- _What you will do_
Using the data that follows, return exactly the lines from the one that contains "Image resolution: width=699" through the one that contains "View the 좋아요 19.8만개 likes list", ends included.

- _Data extract_
== Segment start ==

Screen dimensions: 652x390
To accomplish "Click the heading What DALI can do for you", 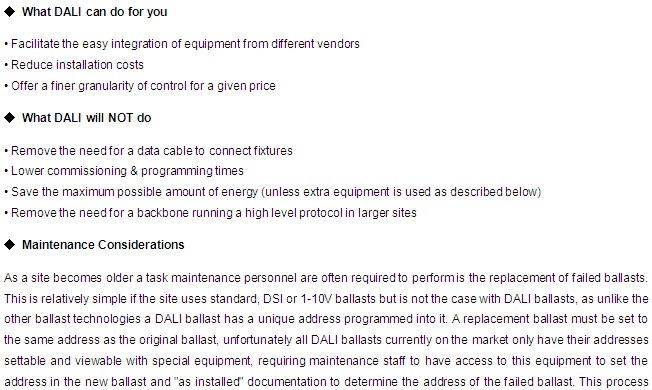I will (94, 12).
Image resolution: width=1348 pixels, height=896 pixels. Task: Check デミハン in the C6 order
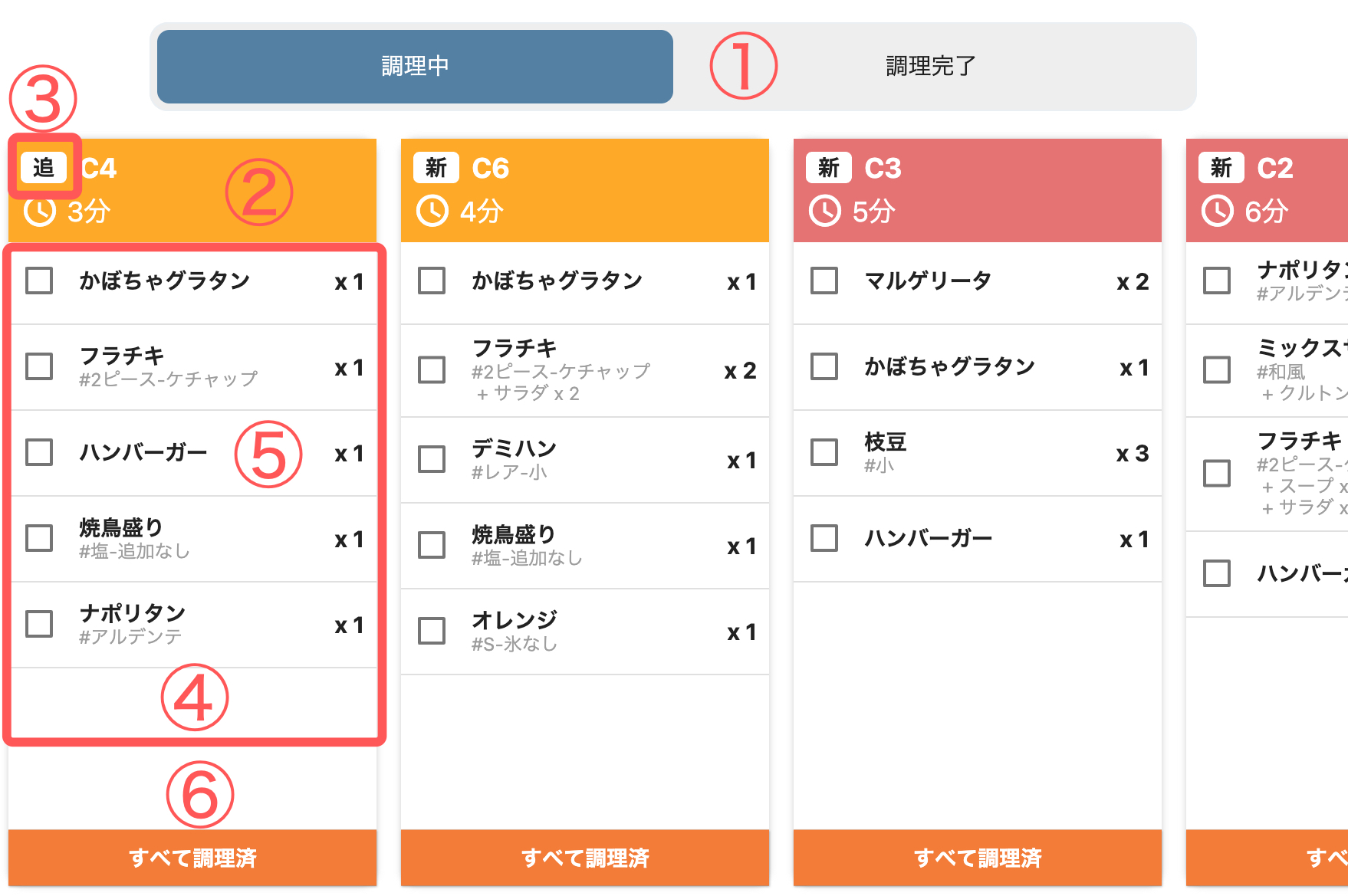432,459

== Segment end ==
== Segment start ==

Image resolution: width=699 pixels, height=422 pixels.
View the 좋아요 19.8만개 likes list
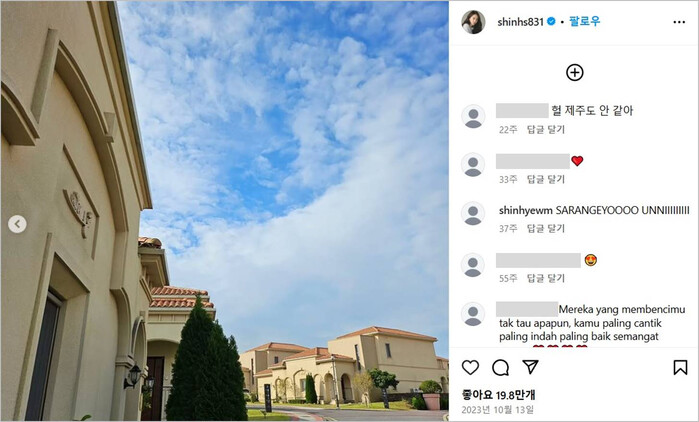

== Segment end ==
== Segment start ==

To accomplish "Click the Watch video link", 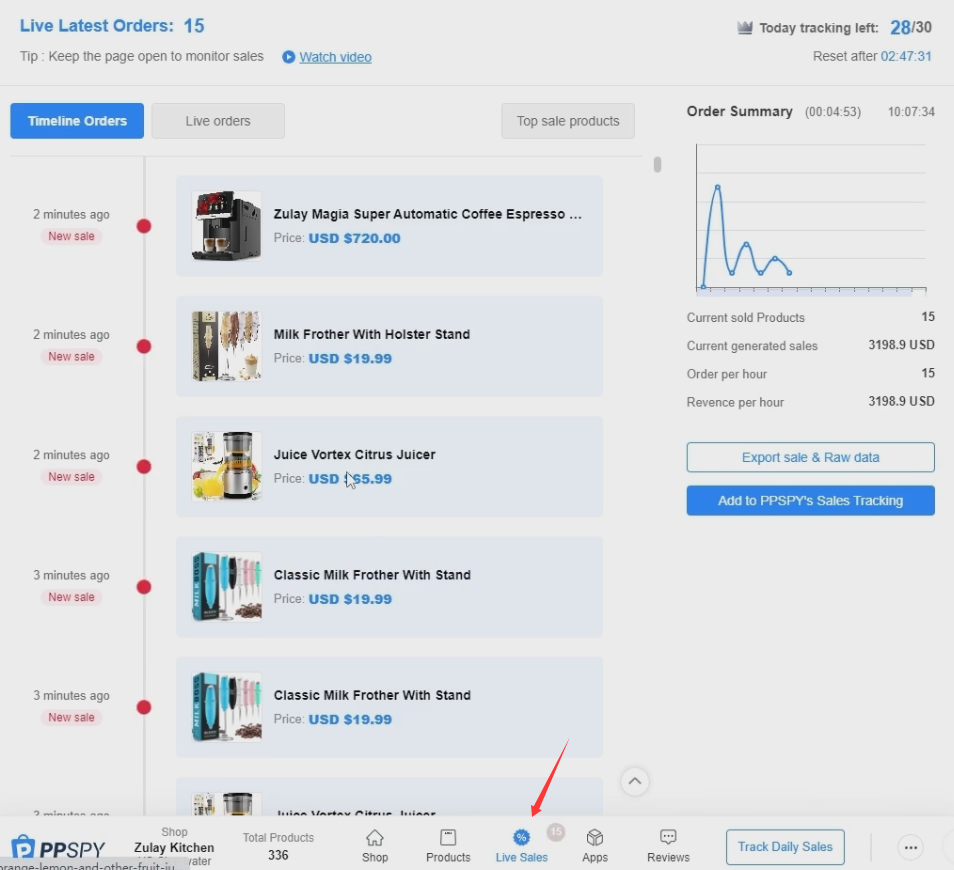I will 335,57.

== Segment end ==

- _Exercise output_
Image resolution: width=699 pixels, height=422 pixels.
View the 좋아요 19.8만개 likes list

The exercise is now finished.